Dr. Larson obtained his medical degree in 1968 from the University of Washington, Seattle, and subsequently obtained board certification in both internal medicine and nuclear medicine. He has published more than 500 articles in various aspects of nuclear medicine, especially radiopharmaceutical development, novel quantitative nuclear imaging analysis methodologies clinical Positron Emission Tomography and radio labeled antibody development. Since 1988, after arriving at Memorial Sloan Kettering Cancer center, he has focused his research on translational aspects of molecular imaging and targeted radionuclide therapy applied to oncology.

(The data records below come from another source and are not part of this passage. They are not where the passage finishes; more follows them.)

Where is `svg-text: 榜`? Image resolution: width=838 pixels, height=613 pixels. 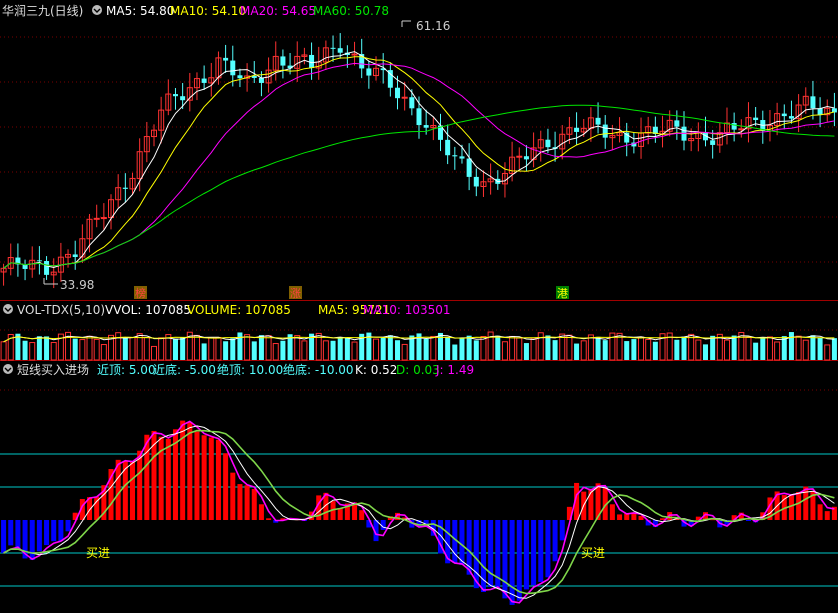
svg-text: 榜 is located at coordinates (140, 293).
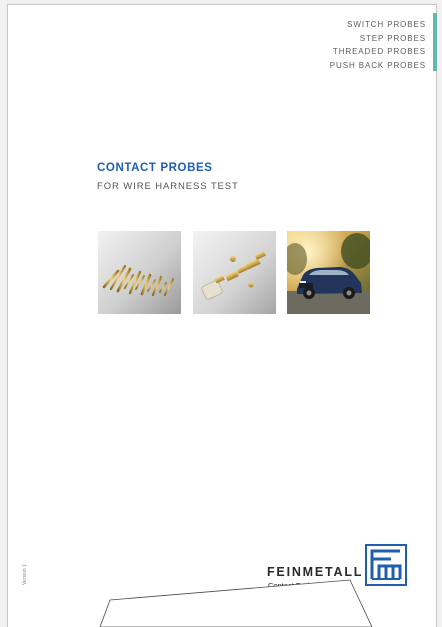  Describe the element at coordinates (378, 66) in the screenshot. I see `nav-item-push-back-probes: PUSH BACK PROBES` at that location.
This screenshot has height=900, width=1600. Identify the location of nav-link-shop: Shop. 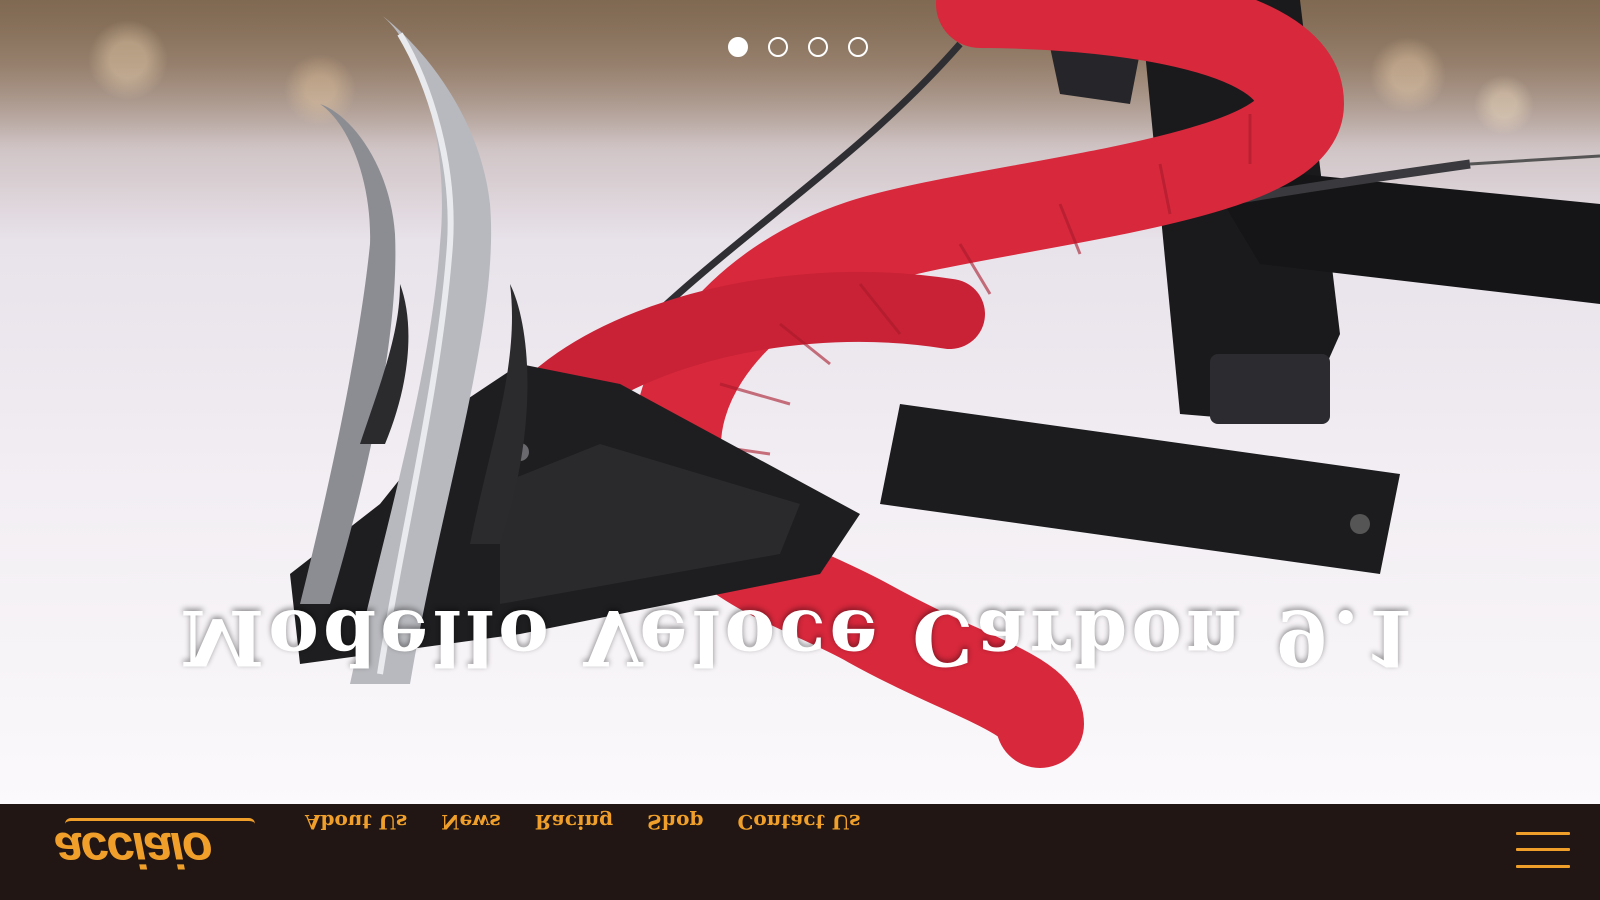
(675, 822).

Dr. Heller is a biostatistician at Memorial Sloan-Kettering Cancer Center. He advises clinical and laboratory investigators on study design and data analysis. His current research interests include the areas of prediction models for patient risk, analysis of microarray data, survival analysis, the design of small sample animal studies, and clinical trial design. Dr. Heller received his PhD degree in statistics at New York University in 1987 and joined Memorial Sloan-Kettering Cancer Center the same year. He was elected a fellow of the American Statistical Association in 2007.
Footnotes
Competing interests
H. I. Scher is a consultant for Bristol-Myers Squibb, Dendreon, Endo/Orion Pharmaceuticals, Genentech, Novartis, Ortho Biotech Oncology Research & Development, and Sanofi Aventis. He receives research funding from Aragon, Bristol-Myers Squibb, Exelixis, Janssen Research & Development, Janssen Services, and Medivation. M. J. Morris is a consultant for Millennium. He receives research funding from Agensys, Algeta, Bayer, Genta, Medivation, and Sanofi Aventis. S. Larson is a consultant for ImaginAb, Perceptive, and Progenics. He receives research funding from GE Medical Systems. G. Heller declares no competing interests.